*** Opening SUPPLIED ENTRIES ***

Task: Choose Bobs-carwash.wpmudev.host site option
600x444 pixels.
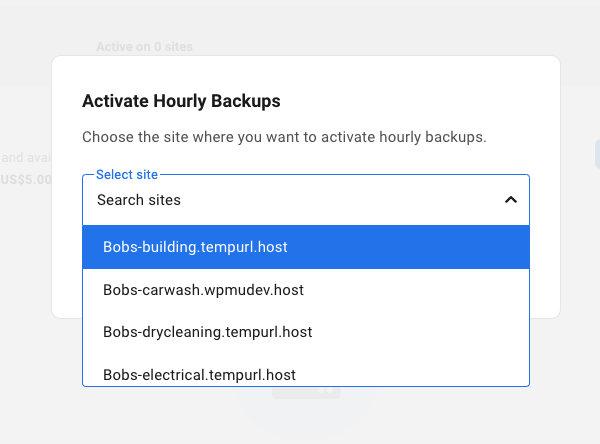Action: [203, 290]
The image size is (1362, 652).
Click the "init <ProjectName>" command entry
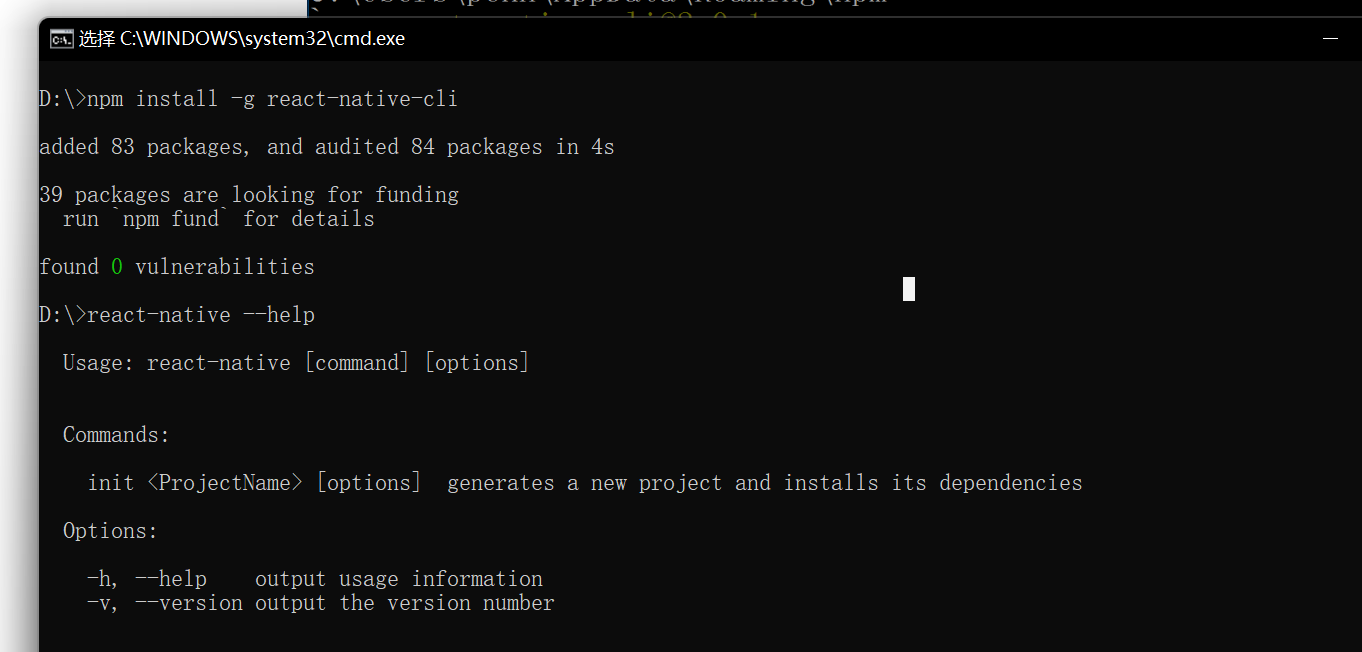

*** Closing SUPPLIED ENTRIES ***

TRY IT: Repeat word for word only the lines from the line holding "The image size is (1362, 652)." to the final line of the material, both included. Don't carry over any picture.

TASK ANSWER:
The image size is (1362, 652).
Click the "init <ProjectName>" command entry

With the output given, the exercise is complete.